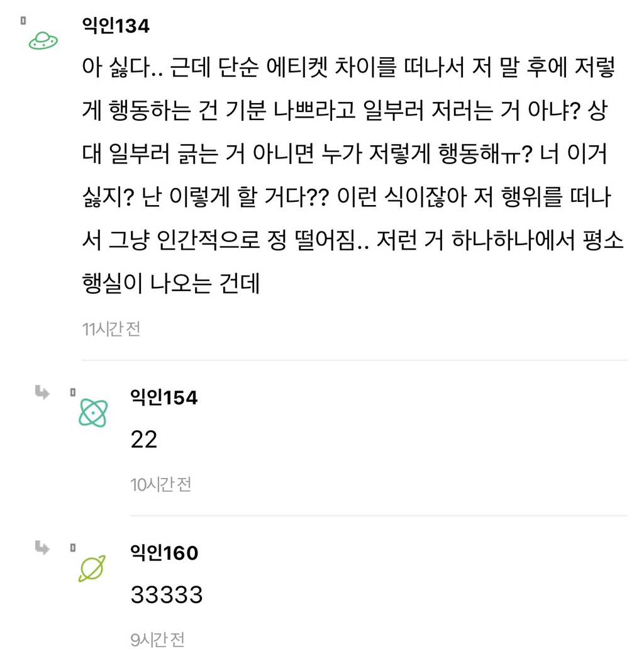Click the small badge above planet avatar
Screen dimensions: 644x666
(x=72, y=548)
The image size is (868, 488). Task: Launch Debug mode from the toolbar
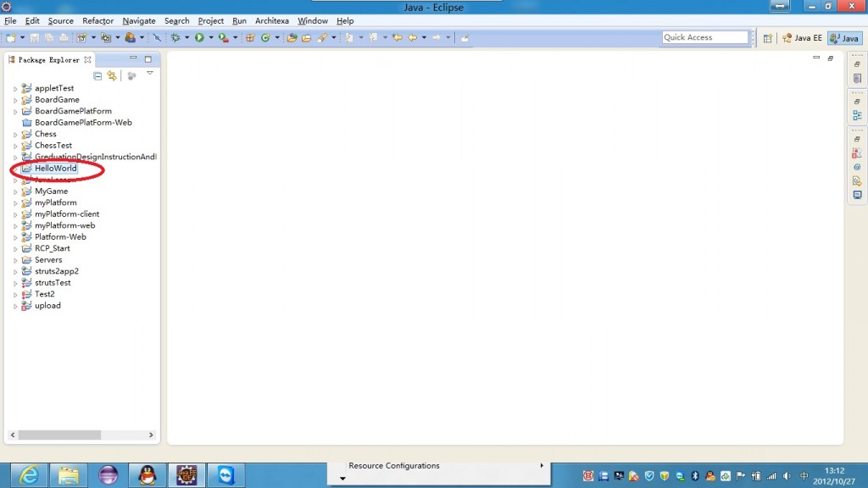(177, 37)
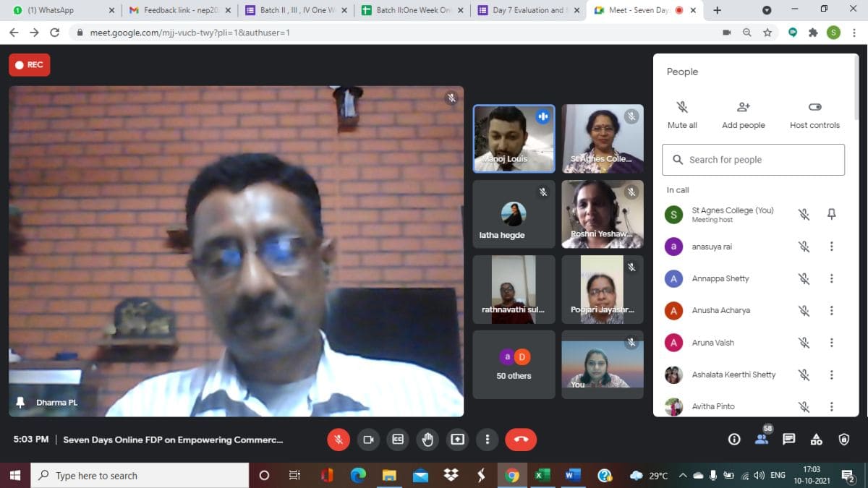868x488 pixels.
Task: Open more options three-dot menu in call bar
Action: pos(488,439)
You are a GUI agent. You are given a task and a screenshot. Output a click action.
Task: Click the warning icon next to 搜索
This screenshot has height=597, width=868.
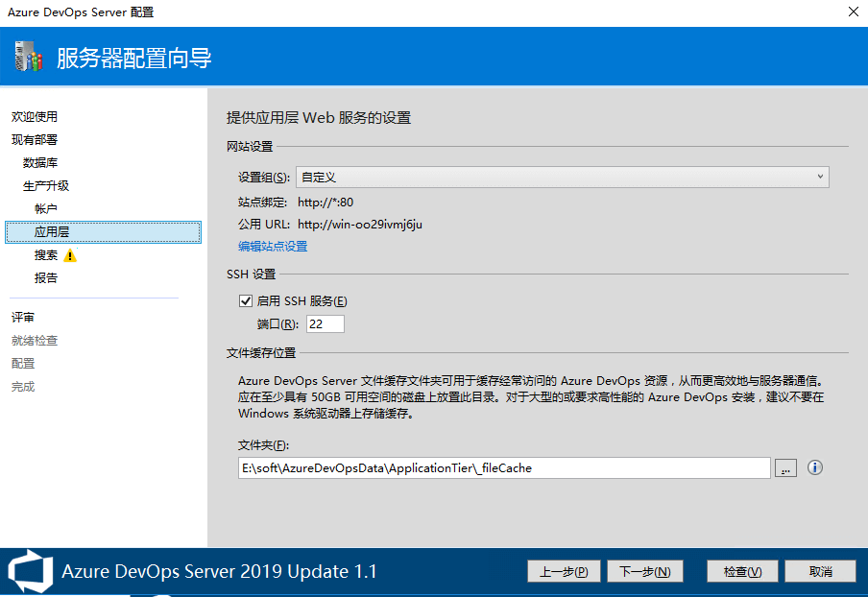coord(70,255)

════════════════════

> _Task requirements_
Please give again only the lines from the one containing "Task: Click the warning icon next to 搜索" through the last line of the entries above, exactly as they stand and without pictures.

> _Task output_
Task: Click the warning icon next to 搜索
This screenshot has height=597, width=868.
coord(70,255)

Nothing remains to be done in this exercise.